The article further states that new approaches to the police response fall into four broad categories:
(1) Crisis Intervention Team (CIT) – specially-trained police officers acting as primary or secondary responders to calls in which mentally-ill people are involved. (This method was pioneered by the Memphis Police Department and has been adapted in other U.S. jurisdictions);
(2) Comprehensive Advanced Response (CAR) – this method fuses the traditional response method with a mandatory advanced 40-hour training for all police officers;
(3) Mobile Crisis Team (MCT) – this involves civilians who are themselves licensed mental health professionals who act only as secondary responders that are called in after law enforcement would have secured the scene; and
(4) Teams of mental health professionals and police officers, the former of which are hired by the police departments to serve as second responders. The mental health professionals can either work within or away from the police department but ride along with police officers whenever they are needed.
Now while all of this would make sense to the average Saint Lucian civilian and law enforcer alike, the crucial factor that perennially plagues any implementation of any progressive methods require the requisite dollars. As under-funded as it already is, incurring any additional burden on the Force’s purse can seem really, well, insane. Limited finances notwithstanding, the local police force definitely needs to employ better methods of restraining people deemed mentally-insane whenever such flare-ups occur.
One also needs to recognize the humane side of the equation. Some international conventions prohibit the execution of even condemned prisoners once they are found to be mentally-ill. Why, then, should an innocent mentally-ill person be killed when they’re in a state where they have no control over their mental faculties? According to legal eagles, for a condemned prisoner to escape execution, he/she must prove that he/she did not know the difference between right and wrong at the time he/she committed the crime and that he/she is not competent to assist his/her attorney at trial. The defendant can also escape execution if at the time of the actual execution he/she is not sane enough to understand what is happening and why (even if this can only be accomplished by forcible medicating him/her).

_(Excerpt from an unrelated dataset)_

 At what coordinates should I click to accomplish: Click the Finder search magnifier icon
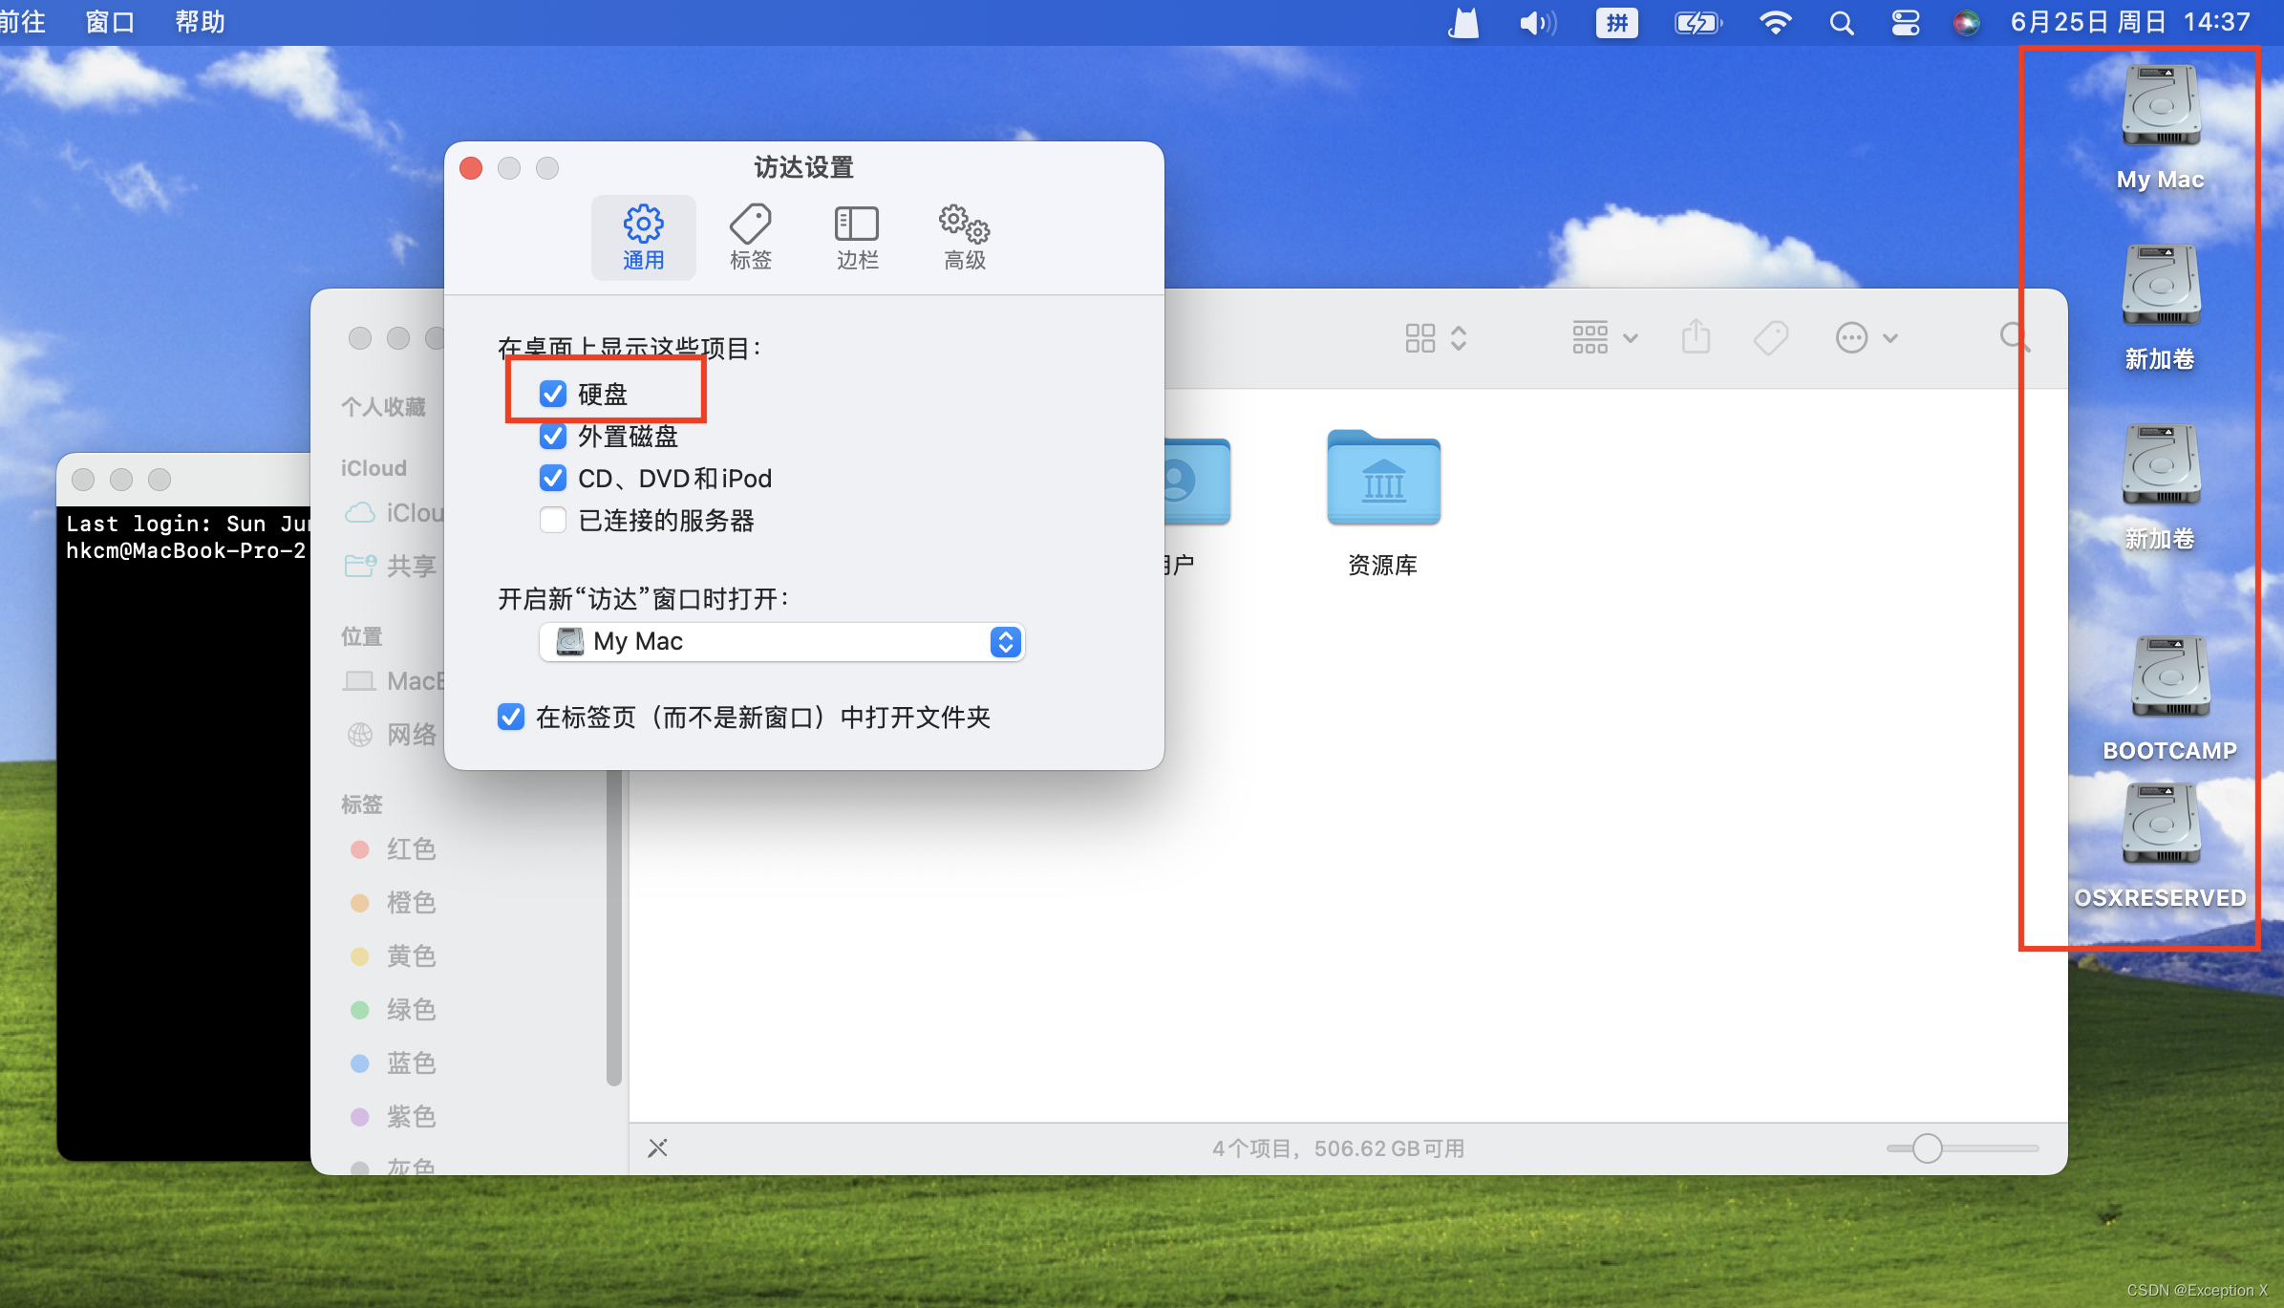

The fact that mental illnesses seem to be on the rise in Saint Lucia due to many reasons, it would stand to reason that a better and safer system is adopted to ensure that mentally-ill patients are indeed kept on their medication. Having huge buildings that purportedly cater to the needs of those who should benefit from their services would just be orange elephants if we continue to kick the can down the road thinking that mental illness is just a “zombie” issue that will go away on its own. The police, too, need to impress upon the policymakers that we follow or adapt the examples of what obtains in other jurisdictions so as to avoid unfortunate instances of mentally-ill people losing their lives. Anything less than that would be less civilized and flat out crazy.
The system is broken. It’s time we fixed it.